Day 3: In the Morning
- Line a loaf tin with baking parchment. We used 1.8 litre narrow loaf tin. I like using a narrow loaf tin to have my brioche loaf taller.
- Take the dough out of the fridge. Scoop it all out onto a lightly floured work surface. The dough should feel much firmer and not very sticky at this stage. Knock the air out of the dough by rolling it into a log.
- Divide the dough into 10 equal pieces. Shape each piece into a tight ball with a smooth surface by pulling out the egdes and folding them out into a middle (see video above).

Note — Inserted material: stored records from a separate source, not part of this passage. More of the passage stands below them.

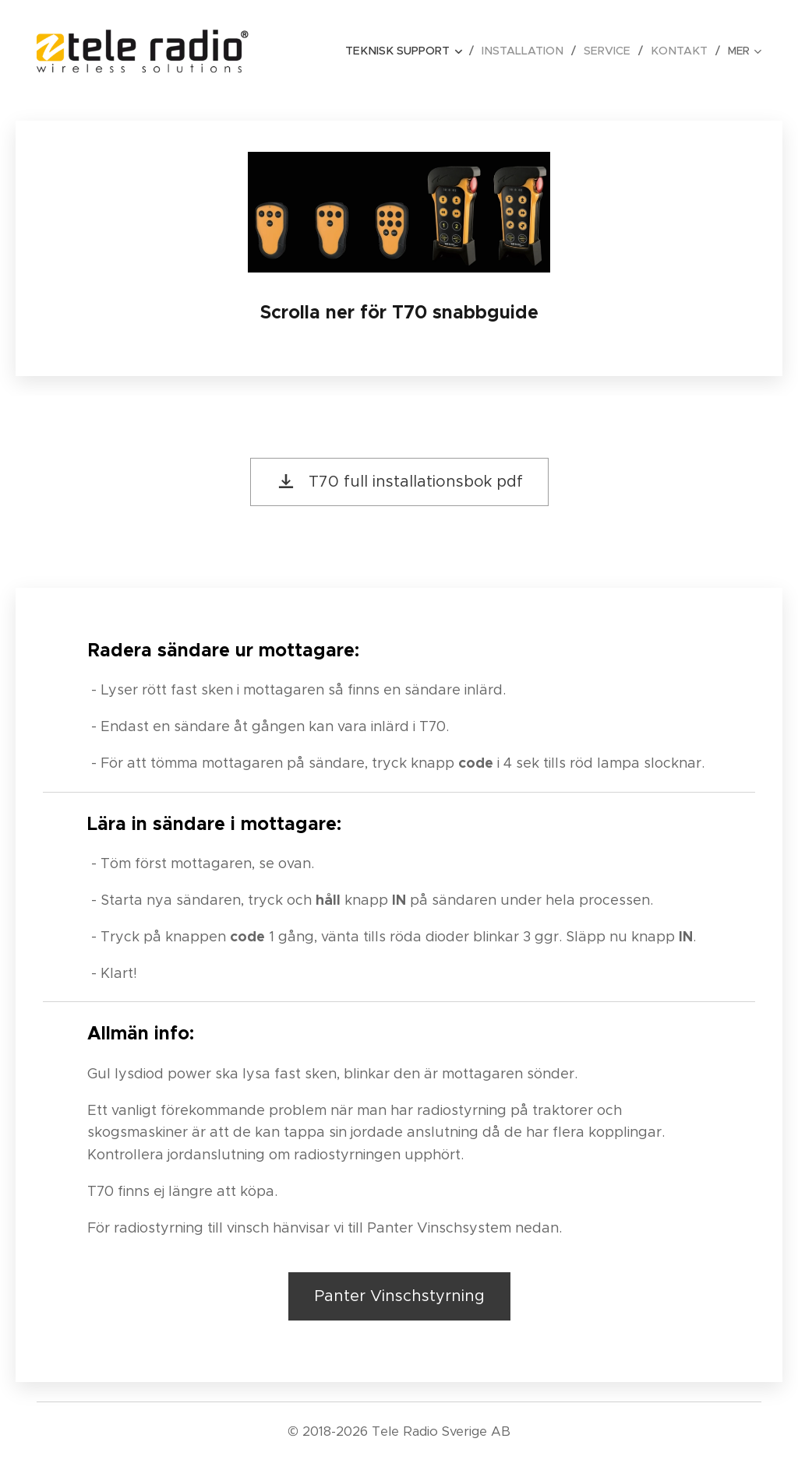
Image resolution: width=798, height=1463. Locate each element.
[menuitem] (414, 50)
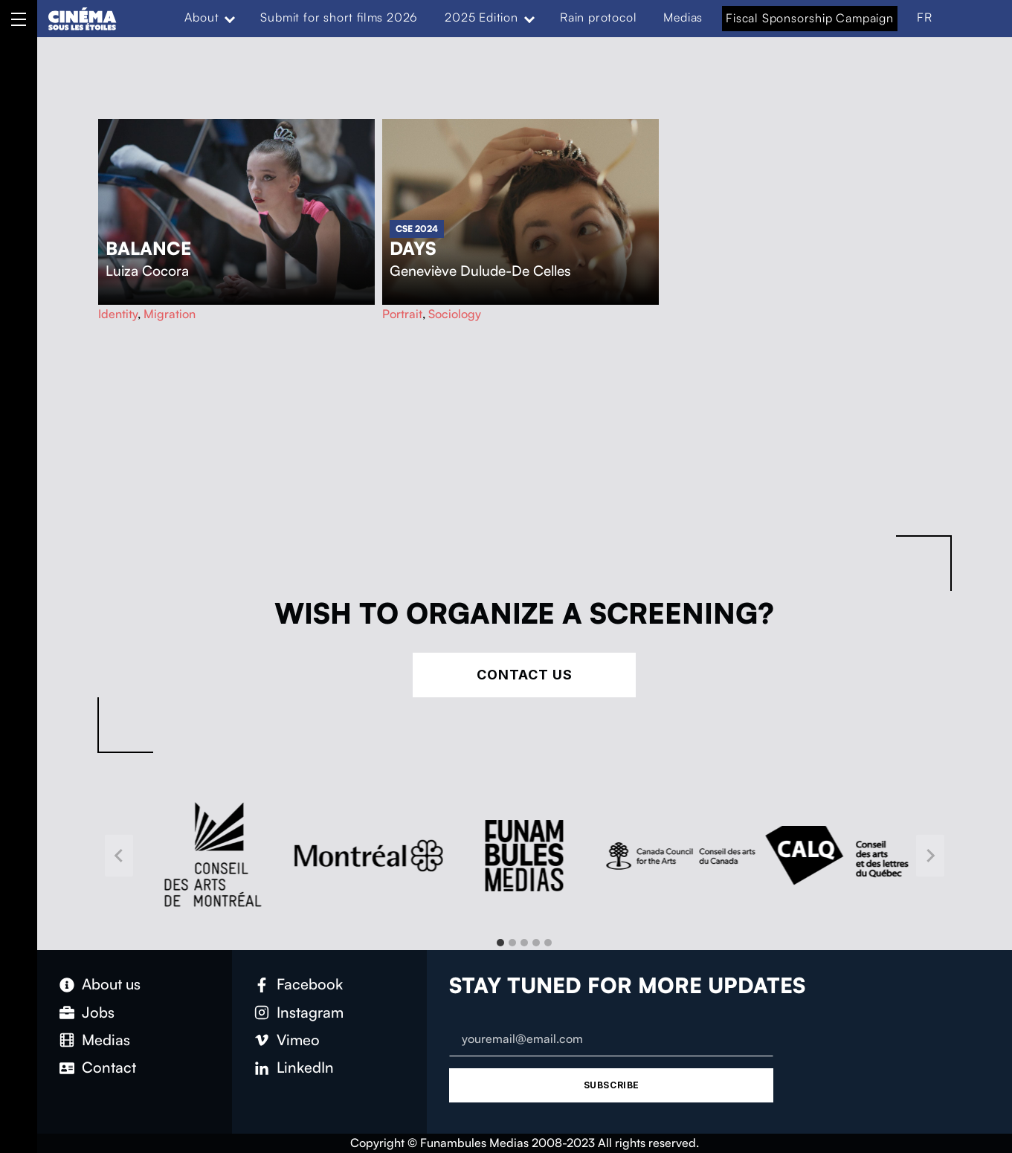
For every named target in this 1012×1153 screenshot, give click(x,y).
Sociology (454, 313)
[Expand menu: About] (230, 18)
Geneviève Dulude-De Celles (480, 271)
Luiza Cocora (147, 271)
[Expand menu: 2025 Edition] (529, 18)
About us (111, 984)
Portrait (402, 313)
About (201, 17)
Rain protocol (598, 17)
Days (413, 248)
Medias (683, 17)
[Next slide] (930, 856)
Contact (109, 1067)
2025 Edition (481, 17)
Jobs (98, 1012)
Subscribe (611, 1085)
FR (924, 17)
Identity (118, 313)
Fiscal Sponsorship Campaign (810, 17)
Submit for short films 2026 (339, 17)
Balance (148, 248)
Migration (170, 313)
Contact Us (524, 674)
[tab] (500, 942)
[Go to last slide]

- Arrange dough balls into the tin. Cover with tea towel or cling film and find a warm spot for the balls to prove again for 4-6 hours. Ideal temperature would be 21-23°C. I normally turn my oven on the lowest setting for 2 minutes, turn it off and put my brioche tin in the oven, unless its warm in the kitchen. Your brioche balls should just about double in size, but don't let them overprove.
- Once proved, heat the oven to 200°C Fan. Whilst pre-heating, lightly whisk your egg yolk. Gently brush the top of your brioche loaf with the eggwash.
- Bake in the centre of the oven for 25-30 minutes until dark golden brown. Let it cool for at least 15 minutes before pulling it apart. If you wish to slice it, cool your brioche loaf completely.